While that kind of spin-up was something AWS was built to do, it wasn’t quite intended for that much power that fast and for such a short period of time. We basically had to break a lot of tech to get it to work the way we wanted, economically. To be honest, the folks at AWS were as excited about it as we were. It took our startup to a completely different level and we were acquired a few years later.
What if I Replace Writers With Entrepreneurs?
Sometimes, you can break your own product to make a better product. Whether the initial offering was a success or a failure, reinventing a working product into a new solution allows you to focus more on building the business than building the tech, which offers a much better return on the investment of that time.
My first self-founded, self-funded startup was Intrepid Media, a web-based product that helped writers become better writers, in terms of both what they wrote and how it hit their audience. While Intrepid was profitable and successful, including producing a number of New York Times bestselling authors, it never escaped gravity, so to speak. After a pretty decent peak, it lost ground in the mid-2000s to the quickly growing social networking platforms.
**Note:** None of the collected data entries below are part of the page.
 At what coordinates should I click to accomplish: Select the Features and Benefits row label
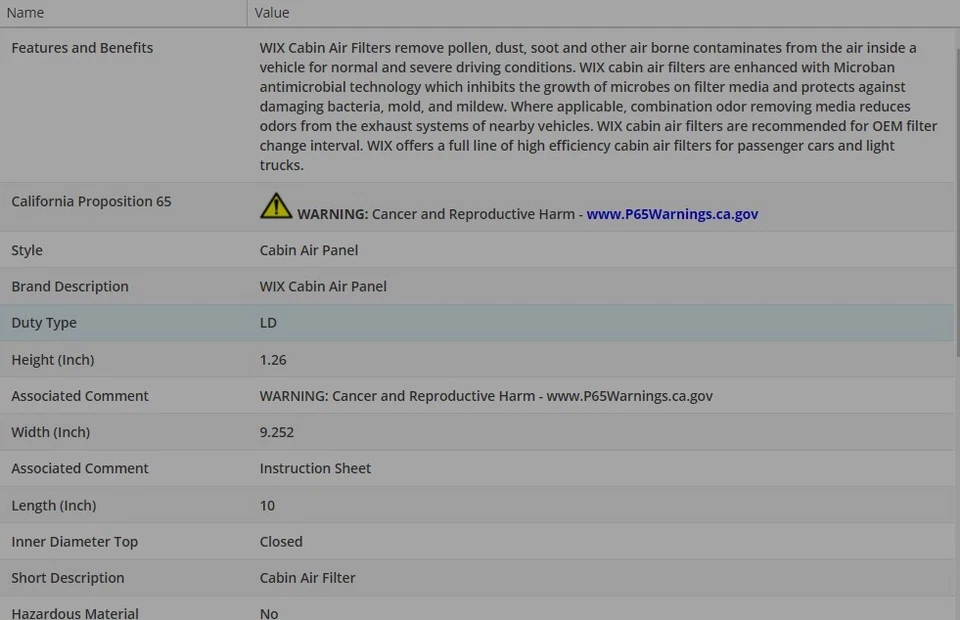click(x=82, y=48)

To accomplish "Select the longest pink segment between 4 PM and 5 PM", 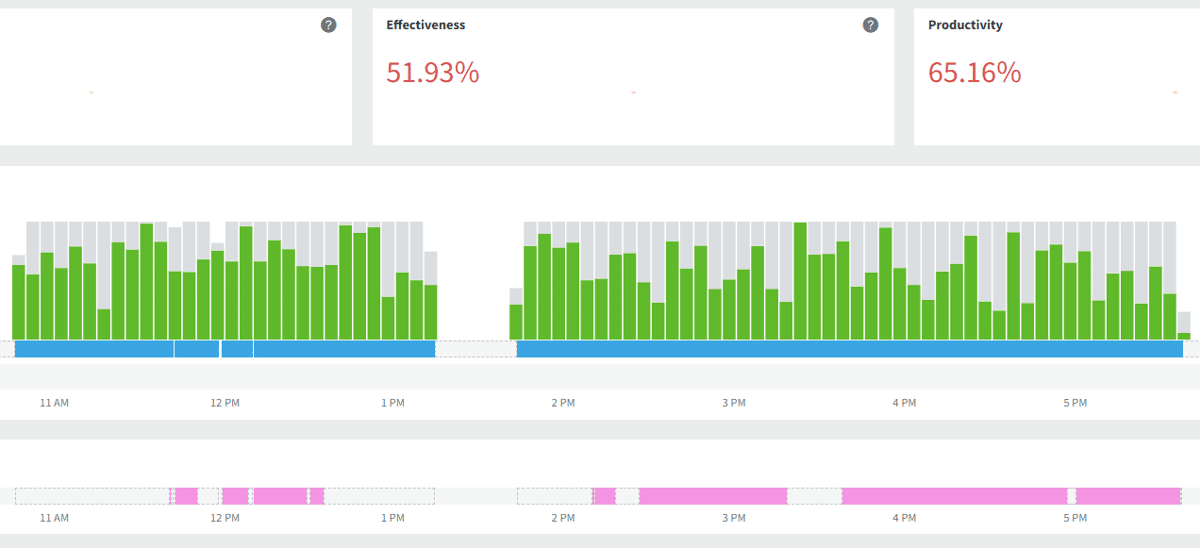I will (954, 496).
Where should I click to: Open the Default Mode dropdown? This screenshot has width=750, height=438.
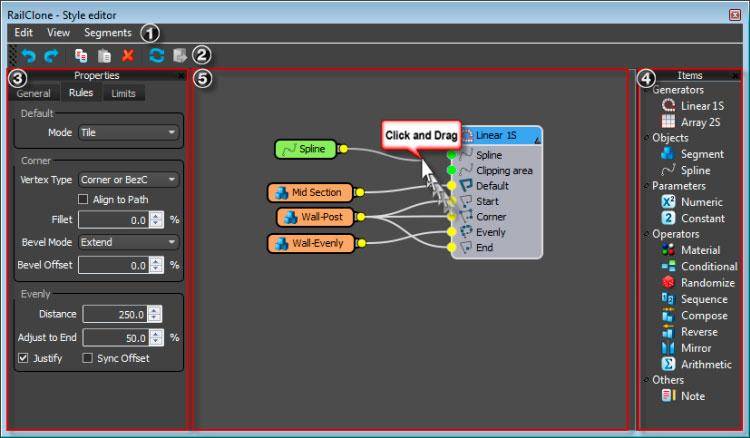pyautogui.click(x=128, y=132)
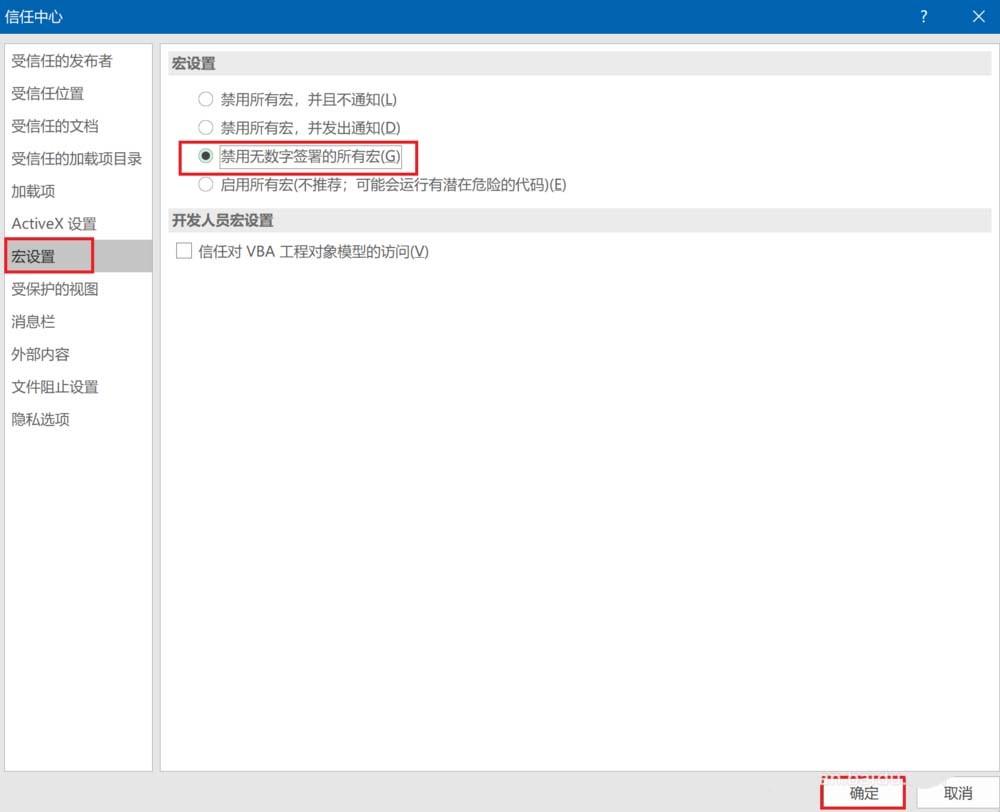This screenshot has height=812, width=1000.
Task: Select the 宏设置 category
Action: point(38,256)
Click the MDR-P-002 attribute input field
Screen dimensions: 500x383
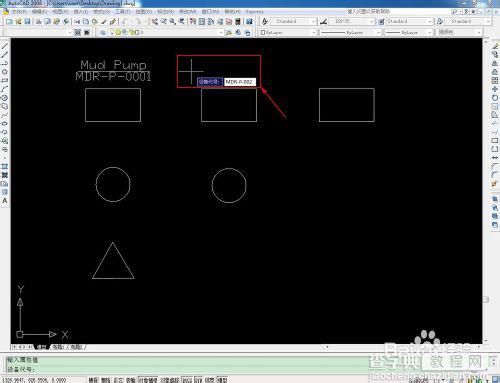pyautogui.click(x=240, y=82)
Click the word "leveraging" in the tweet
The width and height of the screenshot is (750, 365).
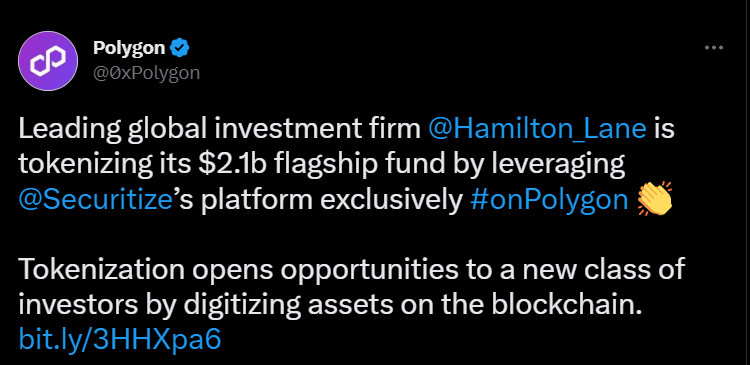[x=554, y=166]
After 12 years running, maybe three years after the peak, I decided to shut it down. On the way to iceboxing the product, I got the idea of repurposing the code into a product that helped entrepreneurs become better entrepreneurs, in terms of both what they were building and how it hit their market.
I broke the Intrepid platform down, tweaked the code and rebuilt it with that new intent. I sold the company, now called ExitEvent, three years later.
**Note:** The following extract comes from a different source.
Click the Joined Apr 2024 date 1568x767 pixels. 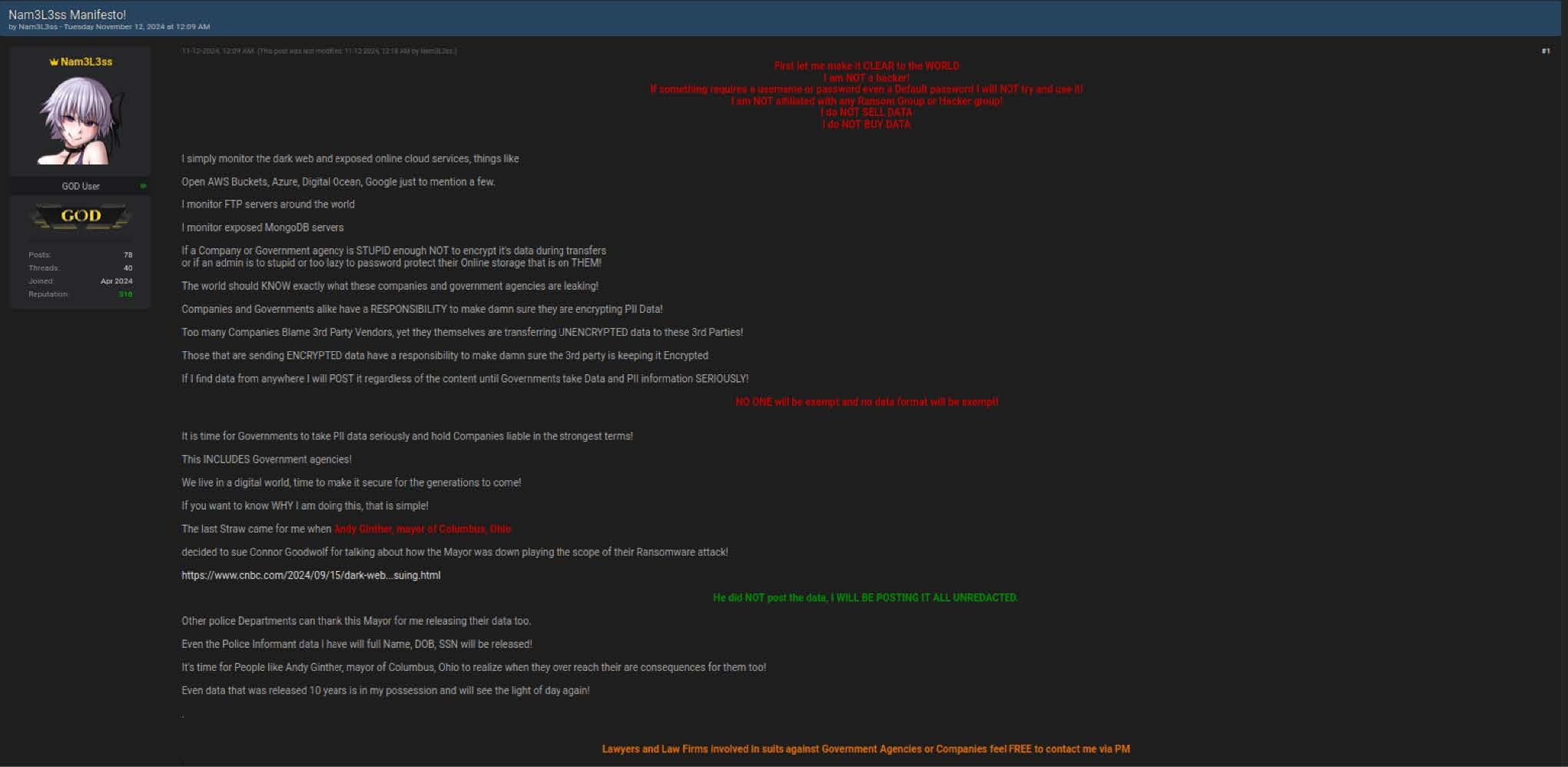click(x=116, y=281)
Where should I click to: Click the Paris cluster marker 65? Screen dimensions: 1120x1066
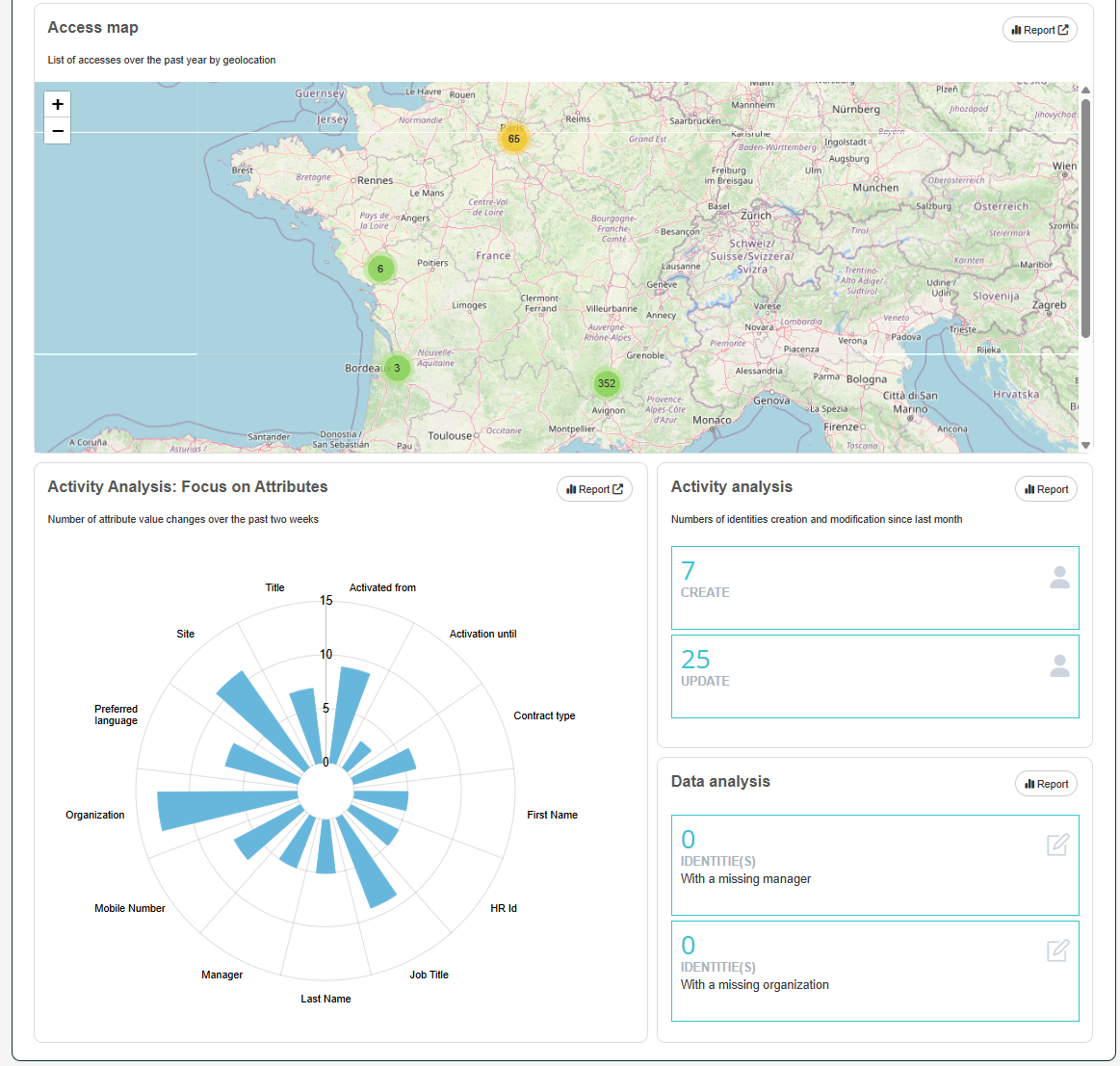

Can I Automate Startup Advising?
Today, you can break enough third-party products into enough pieces to cobble together your own MVP, and keep that strategy going to build your own product on someone else’s platform. This is where tech is really democratizing the startup universe.
My current side project, Teaching Startup, is an extension of my mission to help entrepreneurs become better entrepreneurs. It’s based on an idea I got from ExitEvent, although it uses none of the same tech or even the same methods.
One of ExitEvent’s marketing channels was a traveling, entrepreneurs-only meetup. One of the things I learned running this meetup was that entrepreneurs found a ton of value in asking other entrepreneurs questions and getting experienced answers. Not only that, entrepreneurs also found value in just listening to one entrepreneur answer another entrepreneur’s question.
I also do a lot of my own formal advising for startups and larger companies alike. It’s super expensive for them and, to be honest, kind of a pain for me. For every hour I spend with someone I’m advising, about 10 to 15 minutes of great value comes out of me digging into my past or present to answer one of their questions.
What if I didn’t have to spend that other 45 minutes to get to the valuable 15?
I decided to tackle that hypothesis with email, specifically with MailChimp. But soon, because I needed more than just email, I repurposed MailChimp into my CRM, my marketing software and even, in some ways, into my user interface. Then I brought on Zapier to automate, then Slack and even Google Sheets to open up collaboration. Soon I had this Frankenstein product using a bunch of disparate pieces doing things they weren’t intended to do. But I was building it all into something that did exactly what I needed it to do.
Once I proved my hypothesis, I began slowly rebuilding the product using the no-code platform Bubble. This was partly to show what can be done by repurposing, or breaking, other platforms in the name of innovation.
Or at least I hope it’s innovation. I’ve got people who are much smarter than me telling me I’m on the right track. They’re telling me I’m building something great, and while that’s flattering, my response is that I’m really just duct-taping a bunch of great things together.
To me, that’s what going fast and breaking stuff is really about.